Shipwreck wine uncorked

A bottle of wine recovered intact four years ago from the 1864 wreck of a Civil War blockade runner that sank off the coast of Bermuda was uncorked and sipped by a panel of experts on Friday during a food festival in Charleston, South Carolina.

>>Reuters
Published : 7 March 2015, 08:33 AM
Updated : 7 March 2015, 08:33 AM

The verdict: A heady sulphur bouquet with distinct notes of saltwater and gasoline.
 
The wine was uncorked at a Charleston Wine + Food event titled "From Deep Below: A Wine Event 150 Years in the Making."
 
About 50 people bought tickets to watch as a panel of wine experts decanted and tasted it on Friday evening, organisers said.
 
"I've had shipwreck wines before," master sommelier Paul Roberts said. "They can be great."
 
This one, obviously, was not.
 
To peals of audience laughter, the panel said the cloudy yellow-gray liquid smelled and tasted like a mixture of crab water, gasoline, salt water and vinegar, with hints of citrus and alcohol.
 
It could have been a Spanish fortified wine, a spirit, or medicine.
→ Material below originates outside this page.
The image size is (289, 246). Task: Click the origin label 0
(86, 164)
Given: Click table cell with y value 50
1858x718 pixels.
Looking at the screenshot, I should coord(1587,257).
But after 151 years at the bottom of the ocean, it's now mostly saltwater, they said.
  
Analysis showed it was 37 percent alcohol, he said.
 
The wine was one of five sealed bottles recovered by marine archaeologists from the Mary-Celestia, an iron-hulled side-wheel steamship that sank under mysterious circumstances during the US Civil War.
 
The boat was leaving Bermuda with supplies for the Confederate states when it struck a reef and sank in six minutes, said Philippe Rouja, a cultural anthropologist and custodian of historic shipwrecks for the Bermudan government.
 
Whether the sinking was deliberate or accidental has been debated.
 
Rouja and his brother, Jean-Pierre Rouja, were diving on the shipwreck in 2011 after winter storms swept over the site when they found a bottle of wine inside a secret boatswain's locker in the bow.
 
Subsequent dives turned up the additional bottles, as well as sealed bottles of perfume, women's shoes, hairbrushes and pearl shell buttons, Philippe Rouja said.
 
This year marks the 150th anniversary of the end of the Civil War, which was fought from 1861 to 1865 and began in Charleston Harbour with the Battle of Fort Sumter.